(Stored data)
********

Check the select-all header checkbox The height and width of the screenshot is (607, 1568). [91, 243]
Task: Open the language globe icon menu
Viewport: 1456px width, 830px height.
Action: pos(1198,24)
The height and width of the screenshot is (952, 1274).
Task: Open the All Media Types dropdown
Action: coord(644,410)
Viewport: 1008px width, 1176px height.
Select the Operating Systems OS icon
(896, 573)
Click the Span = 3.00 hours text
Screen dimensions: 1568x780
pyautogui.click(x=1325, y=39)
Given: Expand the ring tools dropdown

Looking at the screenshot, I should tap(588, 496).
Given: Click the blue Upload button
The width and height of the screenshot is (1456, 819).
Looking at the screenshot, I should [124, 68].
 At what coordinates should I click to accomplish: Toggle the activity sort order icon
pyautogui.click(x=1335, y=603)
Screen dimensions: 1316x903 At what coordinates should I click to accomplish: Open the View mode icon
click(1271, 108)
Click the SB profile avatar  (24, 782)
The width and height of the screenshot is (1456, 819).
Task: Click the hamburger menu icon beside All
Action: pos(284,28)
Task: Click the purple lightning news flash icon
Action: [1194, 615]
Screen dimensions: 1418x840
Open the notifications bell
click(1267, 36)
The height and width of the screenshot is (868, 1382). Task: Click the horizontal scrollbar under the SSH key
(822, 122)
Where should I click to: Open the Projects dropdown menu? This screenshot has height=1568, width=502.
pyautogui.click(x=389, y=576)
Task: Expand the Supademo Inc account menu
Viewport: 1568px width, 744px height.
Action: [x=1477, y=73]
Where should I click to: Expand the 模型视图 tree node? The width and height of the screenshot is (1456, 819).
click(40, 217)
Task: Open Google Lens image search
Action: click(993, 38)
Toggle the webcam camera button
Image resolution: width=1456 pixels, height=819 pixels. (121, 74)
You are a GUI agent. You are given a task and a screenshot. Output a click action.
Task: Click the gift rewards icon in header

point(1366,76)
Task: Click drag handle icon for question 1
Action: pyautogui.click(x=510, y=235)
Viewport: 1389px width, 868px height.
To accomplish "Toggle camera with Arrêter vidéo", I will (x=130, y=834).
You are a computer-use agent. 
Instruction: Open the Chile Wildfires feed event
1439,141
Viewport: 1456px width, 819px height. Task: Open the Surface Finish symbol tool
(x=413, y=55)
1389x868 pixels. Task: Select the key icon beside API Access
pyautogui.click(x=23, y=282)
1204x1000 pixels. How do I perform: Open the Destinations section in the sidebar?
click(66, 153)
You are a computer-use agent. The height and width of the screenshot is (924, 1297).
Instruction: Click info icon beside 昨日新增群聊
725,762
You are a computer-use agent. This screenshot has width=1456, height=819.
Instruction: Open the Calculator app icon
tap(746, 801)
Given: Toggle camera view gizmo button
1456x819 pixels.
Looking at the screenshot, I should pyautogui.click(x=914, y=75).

********

§ **Work required**
You are asked to transcribe the complete data exactly.

§ **Result**
Check the select-all header checkbox The height and width of the screenshot is (607, 1568). [91, 243]
Task: Open the language globe icon menu
Viewport: 1456px width, 830px height.
Action: pos(1198,24)
The height and width of the screenshot is (952, 1274).
Task: Open the All Media Types dropdown
Action: coord(644,410)
Viewport: 1008px width, 1176px height.
Select the Operating Systems OS icon
(896, 573)
Click the Span = 3.00 hours text
Screen dimensions: 1568x780
pyautogui.click(x=1325, y=39)
Given: Expand the ring tools dropdown

Looking at the screenshot, I should tap(588, 496).
Given: Click the blue Upload button
The width and height of the screenshot is (1456, 819).
Looking at the screenshot, I should [124, 68].
 At what coordinates should I click to accomplish: Toggle the activity sort order icon
pyautogui.click(x=1335, y=603)
Screen dimensions: 1316x903 At what coordinates should I click to accomplish: Open the View mode icon
click(1271, 108)
Click the SB profile avatar  (24, 782)
The width and height of the screenshot is (1456, 819).
Task: Click the hamburger menu icon beside All
Action: pos(284,28)
Task: Click the purple lightning news flash icon
Action: [1194, 615]
Screen dimensions: 1418x840
Open the notifications bell
click(1267, 36)
The height and width of the screenshot is (868, 1382). Task: Click the horizontal scrollbar under the SSH key
(822, 122)
Where should I click to: Open the Projects dropdown menu? This screenshot has height=1568, width=502.
pyautogui.click(x=389, y=576)
Task: Expand the Supademo Inc account menu
Viewport: 1568px width, 744px height.
Action: [x=1477, y=73]
Where should I click to: Expand the 模型视图 tree node? The width and height of the screenshot is (1456, 819).
click(40, 217)
Task: Open Google Lens image search
Action: click(993, 38)
Toggle the webcam camera button
Image resolution: width=1456 pixels, height=819 pixels. (121, 74)
You are a GUI agent. You are given a task and a screenshot. Output a click action.
Task: Click the gift rewards icon in header

point(1366,76)
Task: Click drag handle icon for question 1
Action: pyautogui.click(x=510, y=235)
Viewport: 1389px width, 868px height.
To accomplish "Toggle camera with Arrêter vidéo", I will (x=130, y=834).
You are a computer-use agent. 
Instruction: Open the Chile Wildfires feed event
1439,141
Viewport: 1456px width, 819px height. Task: Open the Surface Finish symbol tool
(x=413, y=55)
1389x868 pixels. Task: Select the key icon beside API Access
pyautogui.click(x=23, y=282)
1204x1000 pixels. How do I perform: Open the Destinations section in the sidebar?
click(66, 153)
You are a computer-use agent. The height and width of the screenshot is (924, 1297).
Instruction: Click info icon beside 昨日新增群聊
725,762
You are a computer-use agent. This screenshot has width=1456, height=819.
Instruction: Open the Calculator app icon
tap(746, 801)
Given: Toggle camera view gizmo button
1456x819 pixels.
Looking at the screenshot, I should pyautogui.click(x=914, y=75).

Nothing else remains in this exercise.